Les simples particuliers vont de l'avant et font une première visite, au cours de laquelle ils ont soin de parler de leurs amis pour s'assurer si, dans le nombre, il n'en est pas de connus; c'est, en somme, une référence qu'on donne sur soi-même, car il faut fournir des renseignements sur son propre compte.
Si on se tenait trop sur la réserve, les personnes les plus honorables pourraient hésiter à se lier avec vous dans le cours des visites. Si une personne est absente, vous déposez votre carte non cornée, cela ne se fait plus, mais pliée en longueur sur le côté gauche et la carte est comme reçue; si on vous renvoie une simple carte, c'est qu'on ne désire pas entrer en relations; au contraire, si on vous rend la visite dans la quinzaine, vous pouvez poursuivre vos avances.
Il arrive aussi qu'on vous rend la première visite, par curiosité, et qu'on ne vous rend pas la seconde; en ce cas, abstenez-vous d'une troisième.
Dans certaines villes, l'usage veut que l'arrivant attende les avances.
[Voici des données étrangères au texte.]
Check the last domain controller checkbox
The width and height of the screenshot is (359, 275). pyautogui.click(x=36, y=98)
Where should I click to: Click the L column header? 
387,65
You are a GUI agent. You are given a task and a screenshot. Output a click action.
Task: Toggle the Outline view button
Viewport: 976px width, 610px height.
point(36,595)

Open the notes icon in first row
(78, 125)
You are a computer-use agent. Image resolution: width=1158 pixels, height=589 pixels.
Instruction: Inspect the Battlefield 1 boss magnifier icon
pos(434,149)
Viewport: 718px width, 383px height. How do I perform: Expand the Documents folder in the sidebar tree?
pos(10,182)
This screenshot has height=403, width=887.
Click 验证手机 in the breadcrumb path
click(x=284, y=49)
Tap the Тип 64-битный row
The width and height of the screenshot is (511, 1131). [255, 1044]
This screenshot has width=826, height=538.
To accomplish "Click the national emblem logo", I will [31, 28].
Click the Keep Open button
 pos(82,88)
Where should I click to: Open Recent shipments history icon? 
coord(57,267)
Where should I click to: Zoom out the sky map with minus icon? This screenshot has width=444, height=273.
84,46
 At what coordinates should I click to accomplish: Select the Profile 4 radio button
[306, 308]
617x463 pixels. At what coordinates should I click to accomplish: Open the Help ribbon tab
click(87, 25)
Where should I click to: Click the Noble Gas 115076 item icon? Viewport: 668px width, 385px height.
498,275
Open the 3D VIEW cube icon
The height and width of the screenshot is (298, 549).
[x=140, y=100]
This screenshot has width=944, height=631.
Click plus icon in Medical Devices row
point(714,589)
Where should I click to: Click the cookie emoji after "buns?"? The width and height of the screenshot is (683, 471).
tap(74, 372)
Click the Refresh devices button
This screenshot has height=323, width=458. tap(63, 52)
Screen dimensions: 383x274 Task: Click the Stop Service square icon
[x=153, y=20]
En tous cas, il doit une visite au maire, au curé, au notaire, aux fonctionnaires, et ces derniers ne sont nullement tenus de la lui rendre.
Lorsqu'il arrive un heureux événement chez des amis, on leur doit une prompte visite.
Les visites de connaissances sont celles qu'on fait une ou deux fois par an, aux personnes avec lesquelles on ne veut pas se lier, mais avec lesquelles on désire rester en relations.
Ces visites doivent être assez vivement rendues.
J'ai parlé des visites de digestion, des visites de noces, des visites de condoléances, des visites à une accouchée.
Les visites du jour de l'an se font la veille aux grands-parents et aux parents.